What to do: Repeat the whole listing below, word for word.

Task input:
- Opening Delimiter -
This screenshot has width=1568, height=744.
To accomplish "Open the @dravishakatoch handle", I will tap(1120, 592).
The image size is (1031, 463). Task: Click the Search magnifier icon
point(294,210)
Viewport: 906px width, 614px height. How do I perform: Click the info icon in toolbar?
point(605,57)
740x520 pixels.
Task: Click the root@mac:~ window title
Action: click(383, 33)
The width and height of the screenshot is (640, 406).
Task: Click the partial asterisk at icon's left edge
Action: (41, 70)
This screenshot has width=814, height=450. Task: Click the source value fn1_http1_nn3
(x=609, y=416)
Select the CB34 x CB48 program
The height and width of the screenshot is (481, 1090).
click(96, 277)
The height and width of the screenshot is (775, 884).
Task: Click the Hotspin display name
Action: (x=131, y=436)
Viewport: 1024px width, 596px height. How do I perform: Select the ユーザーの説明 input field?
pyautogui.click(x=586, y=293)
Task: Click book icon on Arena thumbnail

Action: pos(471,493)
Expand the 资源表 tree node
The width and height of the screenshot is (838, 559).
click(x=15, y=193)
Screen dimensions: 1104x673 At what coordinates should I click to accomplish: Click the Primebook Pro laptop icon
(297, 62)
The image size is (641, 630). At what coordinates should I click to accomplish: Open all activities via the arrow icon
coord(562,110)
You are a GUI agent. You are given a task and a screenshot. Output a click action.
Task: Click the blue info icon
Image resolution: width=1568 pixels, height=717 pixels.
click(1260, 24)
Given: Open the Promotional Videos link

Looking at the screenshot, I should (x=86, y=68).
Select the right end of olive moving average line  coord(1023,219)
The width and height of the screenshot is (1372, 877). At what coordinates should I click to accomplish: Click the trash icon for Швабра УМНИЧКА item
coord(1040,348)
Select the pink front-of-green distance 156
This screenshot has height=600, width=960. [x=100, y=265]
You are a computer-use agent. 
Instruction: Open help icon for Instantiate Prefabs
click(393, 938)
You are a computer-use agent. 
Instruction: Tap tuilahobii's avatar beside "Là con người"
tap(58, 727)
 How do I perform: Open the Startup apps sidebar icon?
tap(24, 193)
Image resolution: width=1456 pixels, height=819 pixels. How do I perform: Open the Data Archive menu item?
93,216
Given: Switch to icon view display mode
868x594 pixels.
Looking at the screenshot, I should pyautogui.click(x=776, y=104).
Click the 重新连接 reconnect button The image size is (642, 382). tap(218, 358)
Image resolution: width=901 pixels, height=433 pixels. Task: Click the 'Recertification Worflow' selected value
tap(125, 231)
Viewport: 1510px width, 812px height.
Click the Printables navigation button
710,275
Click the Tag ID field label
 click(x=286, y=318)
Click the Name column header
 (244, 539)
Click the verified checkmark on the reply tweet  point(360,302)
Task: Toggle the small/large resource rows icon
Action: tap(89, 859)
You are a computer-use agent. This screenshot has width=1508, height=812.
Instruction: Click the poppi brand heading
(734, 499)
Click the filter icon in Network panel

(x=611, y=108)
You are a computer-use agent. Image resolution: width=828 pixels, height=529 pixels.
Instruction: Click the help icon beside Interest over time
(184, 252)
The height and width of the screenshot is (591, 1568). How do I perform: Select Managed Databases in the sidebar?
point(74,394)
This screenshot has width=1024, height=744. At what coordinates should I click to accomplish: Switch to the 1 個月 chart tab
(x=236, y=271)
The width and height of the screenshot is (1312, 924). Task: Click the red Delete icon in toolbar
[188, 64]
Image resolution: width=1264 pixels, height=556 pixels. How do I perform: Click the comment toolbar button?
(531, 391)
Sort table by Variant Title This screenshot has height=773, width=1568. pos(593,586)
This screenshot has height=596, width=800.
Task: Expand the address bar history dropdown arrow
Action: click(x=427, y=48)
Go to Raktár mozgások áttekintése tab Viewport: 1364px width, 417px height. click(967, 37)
- Closing Delimiter -
Result below:
This screenshot has width=1568, height=744.
To accomplish "Open the @dravishakatoch handle", I will tap(1120, 592).
The image size is (1031, 463). Task: Click the Search magnifier icon
point(294,210)
Viewport: 906px width, 614px height. How do I perform: Click the info icon in toolbar?
point(605,57)
740x520 pixels.
Task: Click the root@mac:~ window title
Action: click(383, 33)
The width and height of the screenshot is (640, 406).
Task: Click the partial asterisk at icon's left edge
Action: (41, 70)
This screenshot has width=814, height=450. Task: Click the source value fn1_http1_nn3
(x=609, y=416)
Select the CB34 x CB48 program
The height and width of the screenshot is (481, 1090).
click(96, 277)
The height and width of the screenshot is (775, 884).
Task: Click the Hotspin display name
Action: (x=131, y=436)
Viewport: 1024px width, 596px height. How do I perform: Select the ユーザーの説明 input field?
pyautogui.click(x=586, y=293)
Task: Click book icon on Arena thumbnail

Action: pos(471,493)
Expand the 资源表 tree node
The width and height of the screenshot is (838, 559).
click(x=15, y=193)
Screen dimensions: 1104x673 At what coordinates should I click to accomplish: Click the Primebook Pro laptop icon
(297, 62)
The image size is (641, 630). At what coordinates should I click to accomplish: Open all activities via the arrow icon
coord(562,110)
You are a GUI agent. You are given a task and a screenshot. Output a click action.
Task: Click the blue info icon
Image resolution: width=1568 pixels, height=717 pixels.
click(1260, 24)
Given: Open the Promotional Videos link

Looking at the screenshot, I should (x=86, y=68).
Select the right end of olive moving average line  coord(1023,219)
The width and height of the screenshot is (1372, 877). At what coordinates should I click to accomplish: Click the trash icon for Швабра УМНИЧКА item
coord(1040,348)
Select the pink front-of-green distance 156
This screenshot has height=600, width=960. [x=100, y=265]
You are a computer-use agent. 
Instruction: Open help icon for Instantiate Prefabs
click(393, 938)
You are a computer-use agent. 
Instruction: Tap tuilahobii's avatar beside "Là con người"
tap(58, 727)
 How do I perform: Open the Startup apps sidebar icon?
tap(24, 193)
Image resolution: width=1456 pixels, height=819 pixels. How do I perform: Open the Data Archive menu item?
93,216
Given: Switch to icon view display mode
868x594 pixels.
Looking at the screenshot, I should pyautogui.click(x=776, y=104).
Click the 重新连接 reconnect button The image size is (642, 382). tap(218, 358)
Image resolution: width=901 pixels, height=433 pixels. Task: Click the 'Recertification Worflow' selected value
tap(125, 231)
Viewport: 1510px width, 812px height.
Click the Printables navigation button
710,275
Click the Tag ID field label
 click(x=286, y=318)
Click the Name column header
 (244, 539)
Click the verified checkmark on the reply tweet  point(360,302)
Task: Toggle the small/large resource rows icon
Action: tap(89, 859)
You are a computer-use agent. This screenshot has width=1508, height=812.
Instruction: Click the poppi brand heading
(734, 499)
Click the filter icon in Network panel

(x=611, y=108)
You are a computer-use agent. Image resolution: width=828 pixels, height=529 pixels.
Instruction: Click the help icon beside Interest over time
(184, 252)
The height and width of the screenshot is (591, 1568). How do I perform: Select Managed Databases in the sidebar?
point(74,394)
This screenshot has width=1024, height=744. At what coordinates should I click to accomplish: Switch to the 1 個月 chart tab
(x=236, y=271)
The width and height of the screenshot is (1312, 924). Task: Click the red Delete icon in toolbar
[188, 64]
Image resolution: width=1264 pixels, height=556 pixels. How do I perform: Click the comment toolbar button?
(531, 391)
Sort table by Variant Title This screenshot has height=773, width=1568. pos(593,586)
This screenshot has height=596, width=800.
Task: Expand the address bar history dropdown arrow
Action: click(x=427, y=48)
Go to Raktár mozgások áttekintése tab Viewport: 1364px width, 417px height. click(967, 37)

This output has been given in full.